I think that explains pretty much of GSCookie story. Now to complete native Win32 call story, let’s look into little further. GetFocus is in User32.dll and its code is actually simple like this:

0:000> u USER32!GetFocus
USER32!GetFocus
768d5a1b 6a00 push 0
768d5a1d e8e5ffffff call USER32!NtUserGetThreadState (768d5a07)
768d5a22 c3 ret

Need to look at USER32!NtUserGetThreadState (768d5a07)…
0:000> uf 768d5a07
USER32!NtUserGetThreadState
3743 768d5a07 b8c7110000 mov eax,11C7h
3745 768d5a0c ba0003fe7f mov edx,offset SharedUserData!SystemCallStub (7ffe0300)
3746 768d5a11 ff12 call dword ptr [edx] <== KiFastSystemCall
3747 768d5a13 c20400 ret 4
As seen below, the SystemCallStub is eventually evaluated to ntdll!KiFastSystemCall, which in turn calls Sysenter.

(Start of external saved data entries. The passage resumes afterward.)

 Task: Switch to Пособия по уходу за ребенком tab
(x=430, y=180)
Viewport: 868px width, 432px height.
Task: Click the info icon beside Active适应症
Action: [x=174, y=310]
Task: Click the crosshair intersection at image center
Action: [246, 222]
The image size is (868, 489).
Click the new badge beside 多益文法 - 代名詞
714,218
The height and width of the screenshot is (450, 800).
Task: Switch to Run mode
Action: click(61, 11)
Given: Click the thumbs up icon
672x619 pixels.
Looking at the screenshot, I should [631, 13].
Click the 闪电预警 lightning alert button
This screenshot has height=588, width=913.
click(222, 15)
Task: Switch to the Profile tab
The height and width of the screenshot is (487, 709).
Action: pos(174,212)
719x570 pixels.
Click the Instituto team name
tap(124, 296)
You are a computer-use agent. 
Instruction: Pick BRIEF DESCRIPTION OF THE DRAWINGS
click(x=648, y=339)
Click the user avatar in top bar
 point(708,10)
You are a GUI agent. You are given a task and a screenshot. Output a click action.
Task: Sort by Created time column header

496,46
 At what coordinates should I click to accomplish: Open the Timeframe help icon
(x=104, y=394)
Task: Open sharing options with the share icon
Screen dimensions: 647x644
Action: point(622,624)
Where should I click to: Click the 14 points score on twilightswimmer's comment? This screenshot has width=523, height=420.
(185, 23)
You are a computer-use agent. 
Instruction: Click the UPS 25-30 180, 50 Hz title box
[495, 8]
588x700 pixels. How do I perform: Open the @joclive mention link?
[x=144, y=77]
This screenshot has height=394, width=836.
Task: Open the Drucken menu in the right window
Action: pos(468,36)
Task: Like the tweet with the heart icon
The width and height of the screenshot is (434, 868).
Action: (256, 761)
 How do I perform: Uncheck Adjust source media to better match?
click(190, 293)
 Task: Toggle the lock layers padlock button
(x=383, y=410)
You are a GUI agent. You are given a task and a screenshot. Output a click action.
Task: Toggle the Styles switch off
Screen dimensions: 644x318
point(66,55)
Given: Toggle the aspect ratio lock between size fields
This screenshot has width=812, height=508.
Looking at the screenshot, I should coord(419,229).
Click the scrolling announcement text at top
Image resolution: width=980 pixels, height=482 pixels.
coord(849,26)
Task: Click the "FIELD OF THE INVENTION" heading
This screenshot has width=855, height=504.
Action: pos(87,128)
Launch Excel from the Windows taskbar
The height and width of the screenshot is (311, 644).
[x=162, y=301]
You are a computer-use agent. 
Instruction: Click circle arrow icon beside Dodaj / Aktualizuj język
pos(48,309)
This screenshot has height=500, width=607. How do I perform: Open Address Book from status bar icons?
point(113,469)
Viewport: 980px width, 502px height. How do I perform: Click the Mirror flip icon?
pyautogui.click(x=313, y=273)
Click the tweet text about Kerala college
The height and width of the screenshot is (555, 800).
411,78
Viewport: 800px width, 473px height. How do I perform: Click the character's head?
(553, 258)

SysEnter expects system service number in EAX (so 11C7 was set above) and parameters in EDX (so ESP was set to EDX in below KiFastSystemCall).
0:000> bp 768d5a11
0:000> g
Breakpoint 0 hit
eax=000011c7 ebx=0030a8e8 ecx=01da9b2c edx=7ffe0300 esi=0018eccc edi=0018edf4
eip=768d5a11 esp=0018ec98 ebp=0018ecb4 iopl=0 nv up ei pl zr na pe nc
cs=001b ss=0023 ds=0023 es=0023 fs=003b gs=0000 efl=00000246
USER32!NtUserGetThreadState+0xa:
768d5a11 ff12 call dword ptr [edx] ds:0023:7ffe0300={ntdll!KiFastSystemCall (779a64f0)}
0:000> uf 779a64f0
ntdll!KiFastSystemCall
635 779a64f0 8bd4 mov edx,esp
638 779a64f2 0f34 sysenter
648 779a64f4 c3 ret

Now we entered OS kernel, and the system service function to be processed. Since we’re using user mode debugger, this is the last resort we can see.